The emergence of Next Generation Sequencing (NGS) in the early 2000s was one of the milestones in the recent history of research. This technology revolutionised not only the world of molecular biology but also that of science in general, allowing advances in both archaeology and cancerology. Using ultra-high-throughput DNA sequencing technology, researchers have characterised thousands of ancient genomes to date, including some now extinct lines.
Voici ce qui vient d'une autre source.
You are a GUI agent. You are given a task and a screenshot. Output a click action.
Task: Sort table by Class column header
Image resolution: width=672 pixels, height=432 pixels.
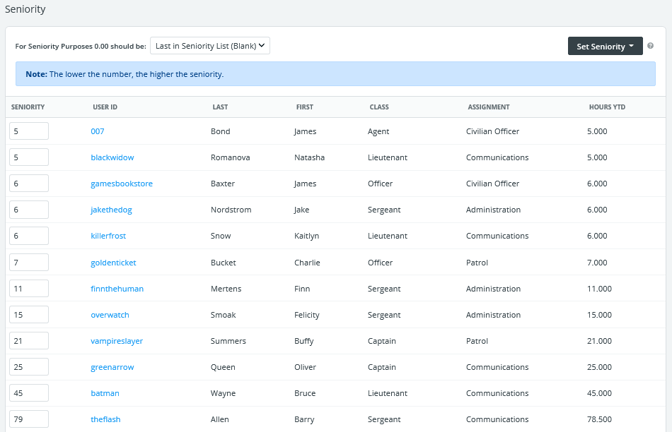point(379,107)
This major technological breakthrough has also revealed that beyond the genome sequences themselves, it is possible to recover ancient epigenetic marks from DNA traces preserved in archaeological material. This made it possible to consider studying the potential evolution of epigenetic modifications carried by individuals who have gone through significant changes in their living conditions, such as domestication for animals. As part of this PhD, we wanted to assess and help resolve some of the various technological and methodological obstacles that make producing reliable estimates of ancient epigenetic marks particularly difficult. Among the various epigenetic marks accessible by ancient DNA, we have only focused on the methylation of DNA present at the level of CpG dinucleotides. The methods developed have enabled us to tackle the question of the epigenetic modifications that have accompanied the domestication of the horse from its origins, around 5,500 years ago, to the present day, a period during which several hundred distinct breeds have been developed. While helping to improve certain aspects of epigenetic inference from ancient data, our work nonetheless revealed significant experimental and analytical limitations. Current procedures for analysing modern epigenetic data are unfortunately not always compatible with the use of ancient data. In addition, this thesis work has provided several avenues for future improvements concerning our ability to manipulate ancient DNA molecules and obtain more reliable alignments on the reference genomes.